» Quoted text:
☆ ☆ ☆ ☆ ☆ ☆ ☆

# Overnight Stay Before Jacksonville Fl



## swanny (Oct 31, 2007)

Looking for suggestion for an overnight stay before Jacksonville Fl. Probably in GA.







Would like to be close to 95 easy off and on. This is on the way to the Topsail rally







Can't wait!!!!!!!!

Thanks Swanny


----------



## 5th Time Around (Jul 8, 2008)

I would stay at Blythe Island Regional Park (Glynn County) Brunswick, GA. It is about 5 miles from 1-95 and easy to get into and out of. It is at exit 29 or 32(?). Here is the link: Blythe Island Campground

Fort Clinch is before Jacksonville, but not easy on/easy off.


----------



## clarkely (Sep 15, 2008)

It does not get any easier than this Place Country Oaks ........maybe about 1/2 -1 mile off of 95, Easy in easy out, same with fuel.

Clean nice place....you feel like you are much further off the high way then you actually are!!!

Great Owners!!!! Very Nice......I would definitely stay there again!!!! I left her with some of my Green Reusable grocery bags!! See if she is using them if you stop.

last exit before Florida..............We liked it there!!! We will definitely use it again!!


----------



## clarkely (Sep 15, 2008)

and in December they had a Good Sam Discount as well..........i believe like 35.00 or there abouts.......


----------



## sleecjr (Mar 24, 2006)

5th Time Around said:


> I would stay at Blythe Island Regional Park (Glynn County) Brunswick, GA. It is about 5 miles from 1-95 and easy to get into and out of. It is at exit 29 or 32(?). Here is the link: Blythe Island Campground
> 
> Fort Clinch is before Jacksonville, but not easy on/easy off.


x2


----------



## clarkely (Sep 15, 2008)

clarkely said:


> It does not get any easier than this Place Country Oaks ........maybe about 1/2 -1 mile off of 95, Easy in easy out, same with fuel.
> 
> Clean nice place....you feel like you are much further off the high way then you actually are!!!
> 
> ...


They are a "Mom & Pop" type place........and their website is basic............i figured I would show you a map of where they are at..........shows how close to 95 and the border..........


----------



## battalionchief3 (Jun 27, 2006)

We stayed at a truck stop. The price was right and we had a good breakfast. Yeah, im cheap but I cant see spending 25 to 35 or more bucks for 1 nights sleep. If I had a generator I would never camp at a campground on the road.


----------



## Fire44 (Mar 6, 2005)

We stayed at a KOA at Exit 33 in SC, Point South KOA is the name. It is close to the I95 and very easy to get into and out of. And they deliver pizza right to your camper if you want!!!!

Gary


----------



## 4fun_timers (Dec 16, 2007)

swanny said:


> Looking for suggestion for an overnight stay before Jacksonville Fl. Probably in GA.
> 
> 
> 
> ...


Swanny,
If you are just looking for a place to stop with no thrills, the Pooler, GA Camping World has power connections and a single dump just in front of the store. It doesn't seem to be a bad area and there is always overnight guest so I personally would have no concerns about staying there . It is closer to SC than FL. Its at exit 102 and less than a 1/4 mile off 95. I live close so let me know if I can help.

☆ ☆ ☆ ☆ ☆ ☆ ☆

» Collected material:
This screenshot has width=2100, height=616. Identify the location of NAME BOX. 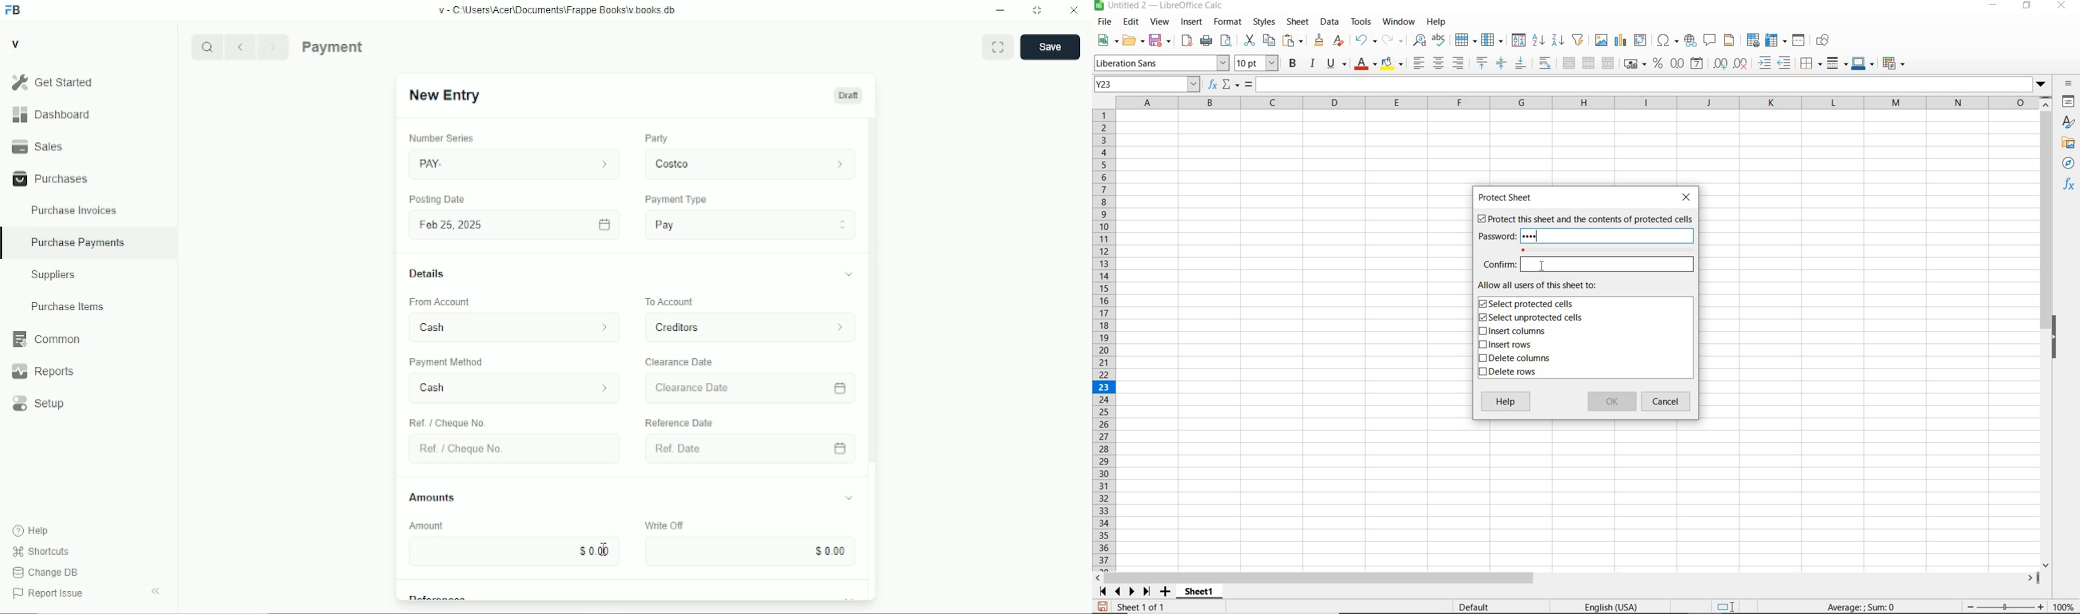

☆ ☆ ☆ ☆ ☆ ☆ ☆

» Set exercise: Please quote the Jacksonville stopover thread word for word, beginning at the words "Great Owners!!!! Very" and stopping after "if you stop.".

» Correct output:
Great Owners!!!! Very Nice......I would definitely stay there again!!!! I left her with some of my Green Reusable grocery bags!! See if she is using them if you stop.